Notice — not once in this text has the word “ear” appeared, nor “ears.” Even “listening” barely slipped through. That was no accident. I haven’t forgotten the process that makes this entire experience possible — the physical qualities of our bodies that allow us to live through sound.
I deliberately avoided that realm — not to exclude it, but to shift the focus. I spoke of perception through space, through air, through our bodies. Through the experiences inscribed in them, through the body’s readiness to experience. This creates a specific image: the image of performing, trembling air. And that is precisely why — at the very end — I can gladly say: sound is also visible.

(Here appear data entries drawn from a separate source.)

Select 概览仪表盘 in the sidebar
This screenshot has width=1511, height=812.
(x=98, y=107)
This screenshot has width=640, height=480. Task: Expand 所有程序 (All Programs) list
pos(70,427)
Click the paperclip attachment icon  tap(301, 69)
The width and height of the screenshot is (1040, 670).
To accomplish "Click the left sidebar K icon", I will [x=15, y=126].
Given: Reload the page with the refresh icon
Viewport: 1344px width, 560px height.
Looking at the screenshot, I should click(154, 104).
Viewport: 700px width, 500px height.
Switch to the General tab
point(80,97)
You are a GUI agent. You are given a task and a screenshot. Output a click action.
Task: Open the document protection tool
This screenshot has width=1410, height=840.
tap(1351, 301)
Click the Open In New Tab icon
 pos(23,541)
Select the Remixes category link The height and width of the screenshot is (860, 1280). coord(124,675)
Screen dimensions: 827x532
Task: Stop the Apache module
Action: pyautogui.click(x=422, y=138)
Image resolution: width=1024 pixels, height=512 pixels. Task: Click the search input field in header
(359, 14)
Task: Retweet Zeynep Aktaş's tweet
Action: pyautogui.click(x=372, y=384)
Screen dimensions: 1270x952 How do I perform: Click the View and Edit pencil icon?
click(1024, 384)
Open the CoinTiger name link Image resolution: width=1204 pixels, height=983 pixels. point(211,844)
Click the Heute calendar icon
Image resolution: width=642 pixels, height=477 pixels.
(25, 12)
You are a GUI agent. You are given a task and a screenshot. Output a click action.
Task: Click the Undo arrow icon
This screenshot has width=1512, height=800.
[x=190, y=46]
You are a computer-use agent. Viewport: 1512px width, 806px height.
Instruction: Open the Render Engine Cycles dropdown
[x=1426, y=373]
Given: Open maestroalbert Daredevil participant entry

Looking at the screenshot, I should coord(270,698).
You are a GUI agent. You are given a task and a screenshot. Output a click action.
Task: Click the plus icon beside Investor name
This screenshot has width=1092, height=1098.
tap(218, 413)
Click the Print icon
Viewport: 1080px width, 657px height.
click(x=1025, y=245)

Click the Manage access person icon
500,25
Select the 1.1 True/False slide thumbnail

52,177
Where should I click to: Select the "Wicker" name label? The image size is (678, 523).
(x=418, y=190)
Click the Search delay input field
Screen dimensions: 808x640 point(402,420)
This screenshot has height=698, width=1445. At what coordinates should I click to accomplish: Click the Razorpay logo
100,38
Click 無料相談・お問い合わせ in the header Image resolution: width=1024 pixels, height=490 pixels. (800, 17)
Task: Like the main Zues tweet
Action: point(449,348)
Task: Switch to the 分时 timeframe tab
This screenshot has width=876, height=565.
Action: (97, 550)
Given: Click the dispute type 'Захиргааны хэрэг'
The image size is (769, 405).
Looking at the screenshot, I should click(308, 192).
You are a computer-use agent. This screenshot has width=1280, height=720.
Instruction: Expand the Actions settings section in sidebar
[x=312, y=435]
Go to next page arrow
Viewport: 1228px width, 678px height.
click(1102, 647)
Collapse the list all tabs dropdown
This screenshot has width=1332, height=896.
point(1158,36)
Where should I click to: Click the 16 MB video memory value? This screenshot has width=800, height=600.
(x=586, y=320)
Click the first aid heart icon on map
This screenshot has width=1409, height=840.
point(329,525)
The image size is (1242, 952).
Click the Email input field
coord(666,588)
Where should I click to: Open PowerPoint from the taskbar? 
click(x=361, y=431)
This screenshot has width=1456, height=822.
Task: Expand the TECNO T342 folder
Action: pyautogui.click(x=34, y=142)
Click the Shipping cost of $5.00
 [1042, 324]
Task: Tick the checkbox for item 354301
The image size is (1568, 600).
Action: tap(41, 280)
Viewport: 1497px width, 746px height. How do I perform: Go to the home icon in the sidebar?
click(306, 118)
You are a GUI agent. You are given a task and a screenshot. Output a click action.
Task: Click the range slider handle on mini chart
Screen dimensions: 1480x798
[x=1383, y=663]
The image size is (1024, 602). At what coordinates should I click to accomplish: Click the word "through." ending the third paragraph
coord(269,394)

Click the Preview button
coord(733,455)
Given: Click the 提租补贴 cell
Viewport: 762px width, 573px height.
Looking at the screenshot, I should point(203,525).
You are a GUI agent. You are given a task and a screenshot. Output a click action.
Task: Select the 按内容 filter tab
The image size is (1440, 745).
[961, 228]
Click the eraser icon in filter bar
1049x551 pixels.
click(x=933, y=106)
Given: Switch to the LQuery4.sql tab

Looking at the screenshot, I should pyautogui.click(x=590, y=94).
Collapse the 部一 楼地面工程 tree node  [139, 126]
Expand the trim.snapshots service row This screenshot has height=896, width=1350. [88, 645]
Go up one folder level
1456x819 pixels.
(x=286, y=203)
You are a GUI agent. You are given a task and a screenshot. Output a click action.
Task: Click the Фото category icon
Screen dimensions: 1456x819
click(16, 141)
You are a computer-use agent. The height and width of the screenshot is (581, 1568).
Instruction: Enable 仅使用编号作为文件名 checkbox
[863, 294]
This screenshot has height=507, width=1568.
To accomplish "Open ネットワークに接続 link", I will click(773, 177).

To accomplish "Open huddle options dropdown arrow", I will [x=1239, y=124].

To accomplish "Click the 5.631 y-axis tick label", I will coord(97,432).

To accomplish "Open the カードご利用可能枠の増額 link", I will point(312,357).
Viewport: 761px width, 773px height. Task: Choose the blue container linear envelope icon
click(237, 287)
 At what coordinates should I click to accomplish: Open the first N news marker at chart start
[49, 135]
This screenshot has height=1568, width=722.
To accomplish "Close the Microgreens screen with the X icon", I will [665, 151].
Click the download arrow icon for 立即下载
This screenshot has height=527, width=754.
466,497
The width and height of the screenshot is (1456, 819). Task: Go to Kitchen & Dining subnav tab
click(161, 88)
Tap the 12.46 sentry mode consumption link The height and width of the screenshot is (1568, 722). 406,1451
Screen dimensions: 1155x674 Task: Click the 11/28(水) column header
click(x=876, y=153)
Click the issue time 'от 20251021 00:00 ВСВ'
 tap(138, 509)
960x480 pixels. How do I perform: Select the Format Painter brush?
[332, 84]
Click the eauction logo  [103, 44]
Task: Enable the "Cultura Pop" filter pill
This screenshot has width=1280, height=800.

This is not a metaphor. Not a conceptualization. Not a symbolic transference. It is a description of ongoing physical processes — each with its own volume, shape, and range.
We are surrounded by forms of agitated gas particles. Let us not forget solid bodies, or liquids — everything that can become a medium for the propagation of an acoustic wave.
This physicality of sound is real. It is part of reality. It is objective. It is not a representation — it is a presence. It is here, with us.
And if someone says: “this is unclear”, you may answer:
→ because the experience of sound isn’t clear either. It is bodily, it trembles, it is momentary.” So is my text.